# Instruction 1
Answer these questions using the podcast introduction below.
(a) What does the line following the opening paragraph say is included?
(b) How often does the writer create podcast episodes and videos?
(c) What name is given in the sign-off?
# Instruction 2
List every thing the podcast introduction below says the listener can do in the space the podcast creates.

# Selected passage
## begin
The Borealis Experience
Reconnect to yourself and enjoy life on a deeper level
Hello there,
In this podcast I want to create a space for you where you can recharge your batteries, expand, grow and feel at home with yourself. I will take you on a journey that will get you with ease and effortlessness to a more peaceful state of being. Genuine, raw and transparent - always.
Meditations included
Enjoy it, cause you’re so worth it !
Love Aurora
Also..
A little bit about me
Trust me I’m far from feeling, behaving or being perfect.
Perfection is nothing I’m thriving for yet I can say I’m proud of my path/ life journey.

I'm no longer enslaved to my #depression
I'm no longer a #rapevictim
I no longer struggle with #eatingdisorder
I no longer feel the need to hold on to fear, anger and resentment towards men.
I #create podcast episodes and videos several times a week to support and inspire others even on days I feel poorly.
I push through hard times while being gentle on myself.

I'm able to be consistent without feeling drained for the first time in my life because I found something that brings me joy and excitement and stills my hunger to support people out there.

I try my best to understand people’s harsh opinions that are not in alignment with my values .
## end
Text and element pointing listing
## begin
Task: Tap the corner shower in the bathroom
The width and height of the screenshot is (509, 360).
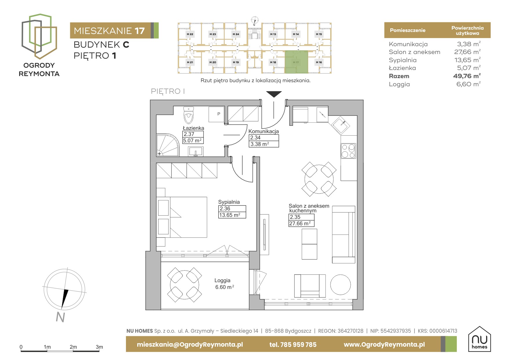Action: tap(167, 145)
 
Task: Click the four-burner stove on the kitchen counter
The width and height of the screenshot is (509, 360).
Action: tap(348, 151)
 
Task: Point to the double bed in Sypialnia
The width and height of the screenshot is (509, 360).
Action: tap(182, 217)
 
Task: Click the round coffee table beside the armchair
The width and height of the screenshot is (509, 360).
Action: tap(340, 285)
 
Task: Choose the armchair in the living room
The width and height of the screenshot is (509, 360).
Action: tap(310, 286)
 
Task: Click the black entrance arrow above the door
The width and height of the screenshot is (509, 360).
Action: tap(274, 94)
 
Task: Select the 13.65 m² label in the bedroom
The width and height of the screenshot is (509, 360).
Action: tap(230, 215)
## end
# Exercise answer 1
(a) Meditations
(b) Several times a week
(c) Aurora

# Exercise answer 2
- Recharge your batteries
- Expand
- Grow
- Feel at home with yourself